I wonder how many times that will need to happen before activists stop saying it's impossible.

@faun It would be a humans rights violation to try to "solve" issues that lead to plastic pollution entering ocean. They are mostly from a few rivers in Asia that belong to non-Western countries which we can do nothing about, except invade. Or just clean it up.

@faun And yeah, I'm with you. The message of "cleaning it up is impossible, we have to just stop producing" is clearly not working. And the cleanup method has been shown shown to actually be doable in some of the most seemingly hopeless cases. CO2 recapture is actually doable, and seems like the only way out of the global warming mess. I've gone deaf to most of the degrowth/personal-shaming environmental activism.

@cancel Yeah, frequently asked (rhetorical, bitchy) question: "where are we going to get the energy to capture all that carbon??", answer: please look at what is happening in solar, iron-air batteries, and geothermal power, and maybe try to accelerate that instead of praying for republican boomers to start believing in climate change, also please stop shutting down nuclear plants.

@cancel There are no human rights laws against guilting people, or going on marches where you sing wishful slogans about an impossible vuluntary cultural shift. I think that's how they imagine they're going to do it.

@faun @cancel i guess you're kinda right. I tend to be on the degrowth side of the argument, but clearly, we're gonna need these technologies as well. Carbon capture and ocean cleaning are mathematically necessary at this point.

@categorille @faun @cancel

1. Carbon capture still expends energy to solve a problem mainly caused by overconsumption or inefficient consumption. It works best directly at the source which means lobbying against fossil oil interests to enact it at scale.

2. Pacific garbage patch material from southeast asia comes from recycling contracts with western countries. Talking about "invading" even hypothetically is racist deflection. Production is the problem.

@6EQUJ5 @faun @cancel i agree that the source of the problem, which is politico-economical, needs to be addressed directly regardless of whether or not these technologies are available. i also agree about your second point. i just mean that we can consider using these technologies to clean up our mess after we've started addressing the underlying issues.

clearly the priority should be on the underlying issues, tho.

@categorille @6EQUJ5 @cancel I'm finding the concept of "the root cause" to be less useful than I once thought it was. People are generally diliriously arbitrary in how they pick causes.

The most *important* cause, the cause we should assign blame to, is just whichever cause turns out to be the most feasible to overturn, and that's only identifiable as the dual of whatever the most potent methods of overturning turn out to be, which is not obvious to anyone, those methods might not exist yet.
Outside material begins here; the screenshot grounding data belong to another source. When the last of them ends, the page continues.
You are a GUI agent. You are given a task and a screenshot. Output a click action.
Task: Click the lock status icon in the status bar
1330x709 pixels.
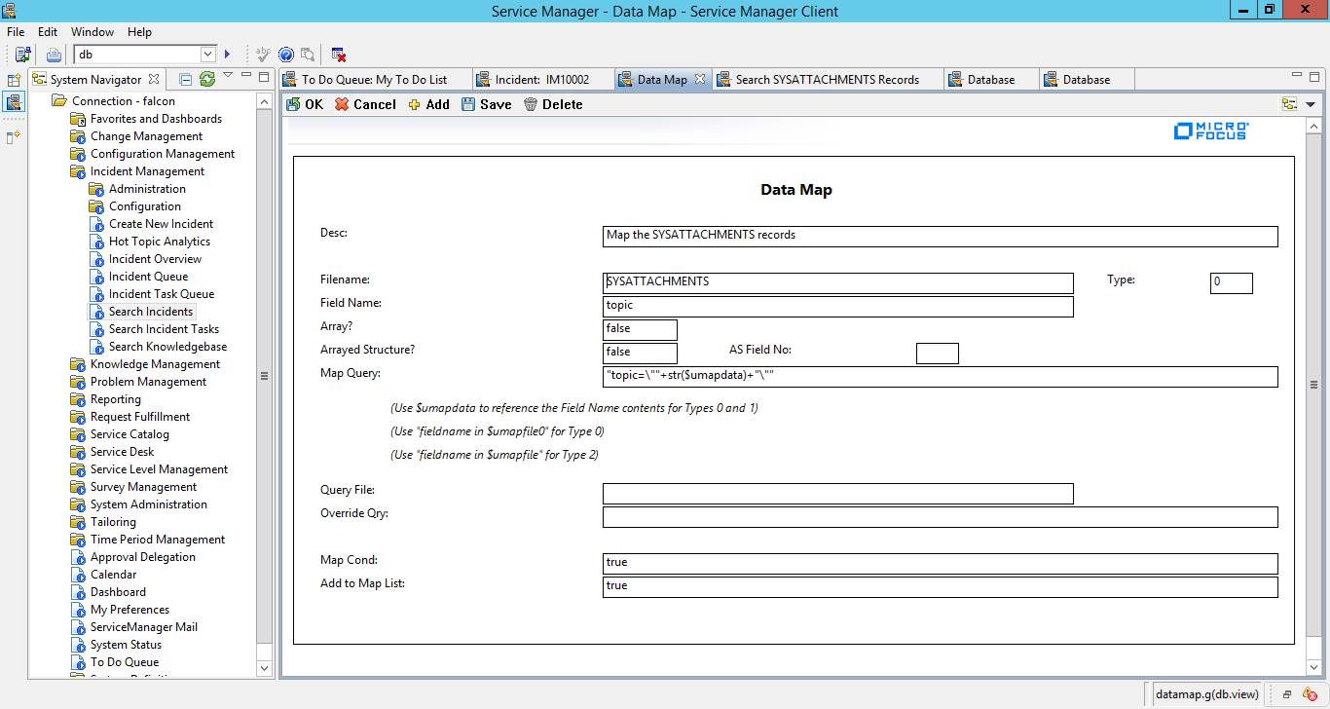pos(1308,693)
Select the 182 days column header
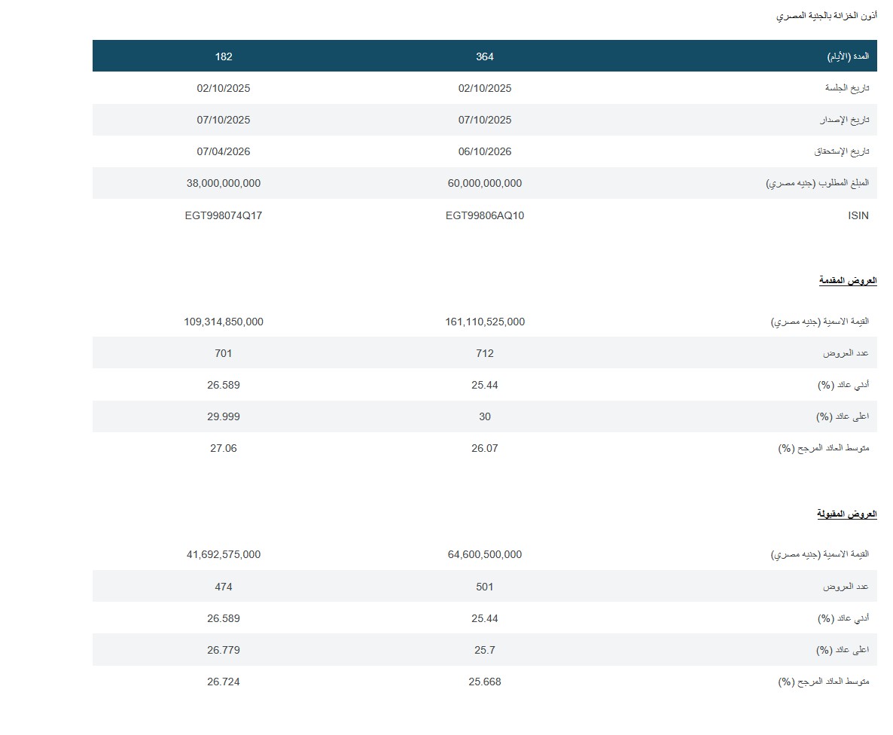The image size is (893, 735). point(224,56)
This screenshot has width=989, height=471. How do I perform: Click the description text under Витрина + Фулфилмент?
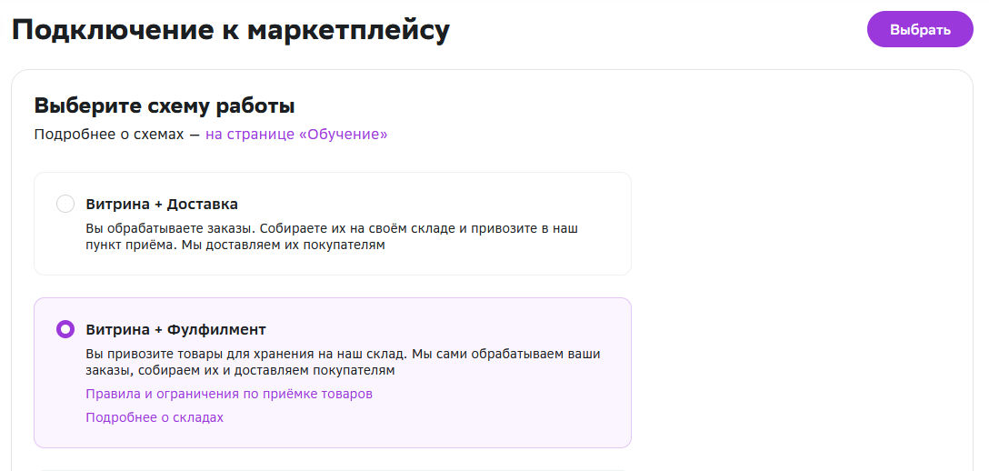343,362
@categorille @faun @cancel


^ Note specifically China reducing its contribution to the Pacific Gyre by *banning imports* of plastic trash, and the massive stats for US exports.

^ Carbon capture efficiencies are inflated to maintain trust in fossil fuel infrastructure. Why power carbon capture with solar when you can just power the world with solar and remove the middleman?

@6EQUJ5 @categorille @faun

1. Incorrect. China has stopped accepting plastic already back in 2017, this and the amount of plastic entering the sea from America hasn't gone up. America disposes of its plastic properly. Source:

2. The information you linked to about carbon capture is outdated speculation at best, incorrect and lying at worse. Mark Z. Jacobson (guy who ran your study) is also a nut, do not trust him:

@6EQUJ5 @categorille @faun "Disposes of its plastic properly" in this case meaning it's going into landfill. Which is not great. It would be better to not produce it in the first place, as most of it is unnecessary. But at least it's not going into the ocean, uncontrolled.